In a crystal, atoms or molecules are arranged in a three-dimensional, repetitive pattern, and the properties of the crystal are determined by the chemical composition of the constituent atoms or molecules. The typical image of a crystal is a grain of a single crystal such as salt or alum, but many familiar materials, such as metals, ceramics, and crystalline polymers, are solids composed of microcrystals. These are called polycrystals, in contrast to single crystals. There are cases where the texture and crystallinity of the crystals constituting the material at larger scale are related to properties such as the strength and hardness of crystalline materials composed of a polycrystal.

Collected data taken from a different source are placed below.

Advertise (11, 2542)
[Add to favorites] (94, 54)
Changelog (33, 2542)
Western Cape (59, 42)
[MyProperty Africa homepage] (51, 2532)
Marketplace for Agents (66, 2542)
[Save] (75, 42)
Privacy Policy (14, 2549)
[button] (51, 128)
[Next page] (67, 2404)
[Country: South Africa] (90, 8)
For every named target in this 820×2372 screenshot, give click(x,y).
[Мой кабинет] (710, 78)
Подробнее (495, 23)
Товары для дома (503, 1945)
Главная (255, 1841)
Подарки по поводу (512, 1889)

Evaluation of crystalline polymer materials in powder X-ray diffraction is roughly divided into analysis of the small angle X-ray scattering (SAXS) region, corresponding to a long-period structure of about 1–100 nm, and analysis of the wide angle X-ray scattering (WAXS) region, corresponding to an atom-to-atom interval on the order of 0.1 nm (1 Å) . The fact that evaluation must be done by combining the SAXS and WAXS regions when considering the structure and properties of crystalline polymer materials is a point of difference from the evaluation of inorganic materials.
Cases have been reported, including in this journal, where measurement in the WAXS region was carried out via scanning with a 2D detector(1)–(3), but there are no reports of exposure measurement using transmission. This paper presents examples of analyzing polypropylene (PP), polyethylene (PE), and polybutylene terephthalate (PBT) with measurements carried out using the SmartLab fully-automated multipurpose X-ray diffractometer and the 2D-SAXS/WAXS transmission attachment.